В дополнение к радуге тембров, раскрывающейся за каждым поворотом тематических линий — надо сказать, лаконичных и весьма обаятельных (Мессиан оперирует сложными техниками и очень простыми, яркими темами),— московская публика получила еще одно редкое в наших краях удовольствие: наблюдать за тем, как во время звучания радостно и гордо за себя и за ансамбль сияют лица музыкантов. У москвичей по большей части не принято улыбаться — так иногда ведут себя западные оркестры. В то же время звук, баланс, артикуляция и в целом манера Уральских филармоников, если обобщать, ведут скорее к теплому звучанию старых российских оркестров, чем к современной западной традиции. Но звук оркестра, позволивший высветить в хитросплетениях Мессиана больше их сумасбродную, живую и стройную красоту, нежели интеллектуализированную форму, стал для уральско-московской «Турангалилы» прекрасным инструментом и большим украшением.
Так что можно было не сильно огорчаться из-за стеклопластикового звука фортепиано под пальцами Роже Мюраро — аккуратная игра некогда одного из любимцев публики на конкурсе Чайковского контрастировала с оркестровой магией своей виртуозной прозаичностью (в Екатеринбурге за роялем был Пьер-Лоран Эмар, но Москве так уже не повезло), но в целом дела не портила. В той фовистской оркестровой манере, которая здесь позволяла превращать музыку о беспредельной, смертельной любви и бесконечности жизни в нечто вроде странной-странной сказки в стиле русского модерна, все же не красота, а надежность солиста была, пожалуй, важнее.

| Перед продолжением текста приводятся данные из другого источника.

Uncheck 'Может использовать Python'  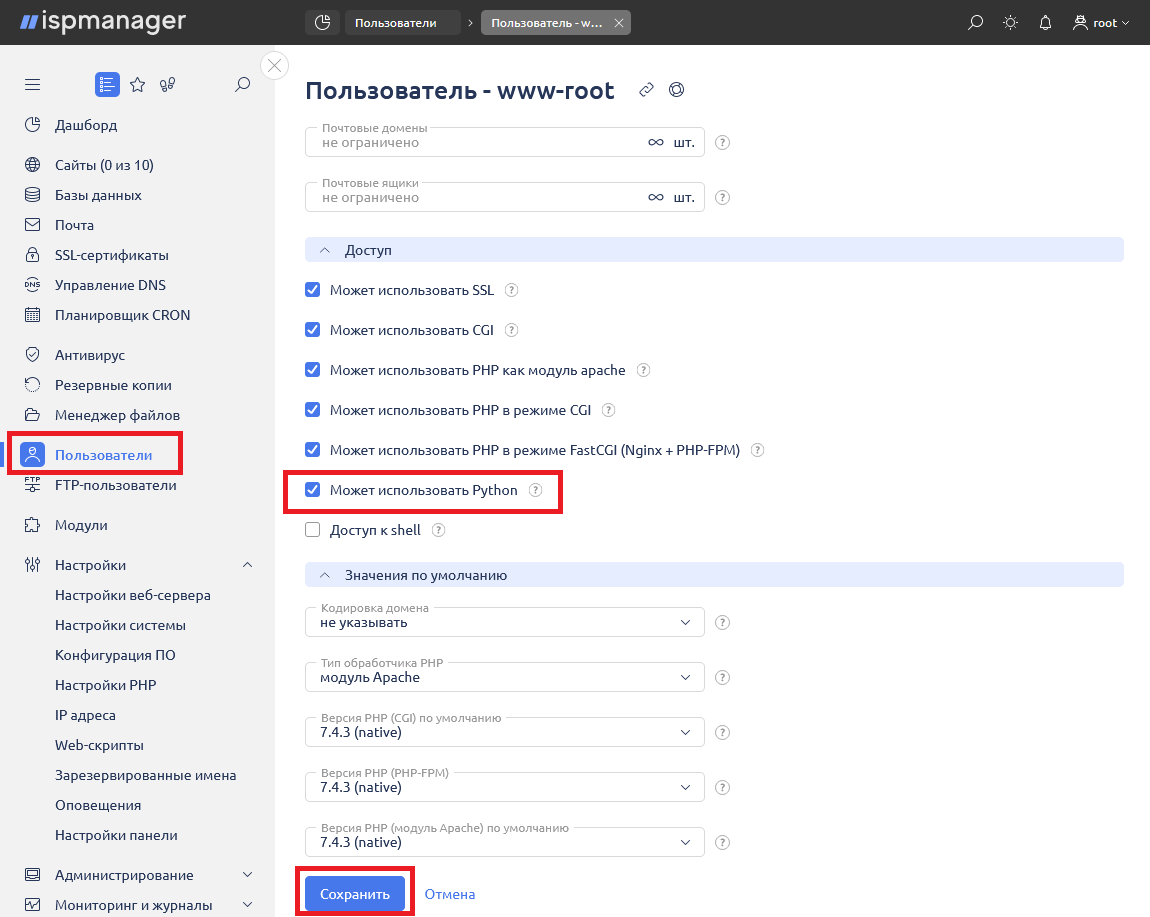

Помимо прочего через теплый тон игры то плотных, то прозрачных фактур решалась одна из важных проблем «Турангалилы»: время в полуторачасовой музыке (в интерпретации Лисса и УАФО — час двадцать), где очень сложно переплетены покой и неуклонное движение, статика и пульсация, драма и медитация, повествовательная и антинарративная логика, может течь очень долго. Однако уральское время симфонии текло как по волшебству не долго, не коротко, что еще больше усиливало впечатление сказочности — и симфонии, и события.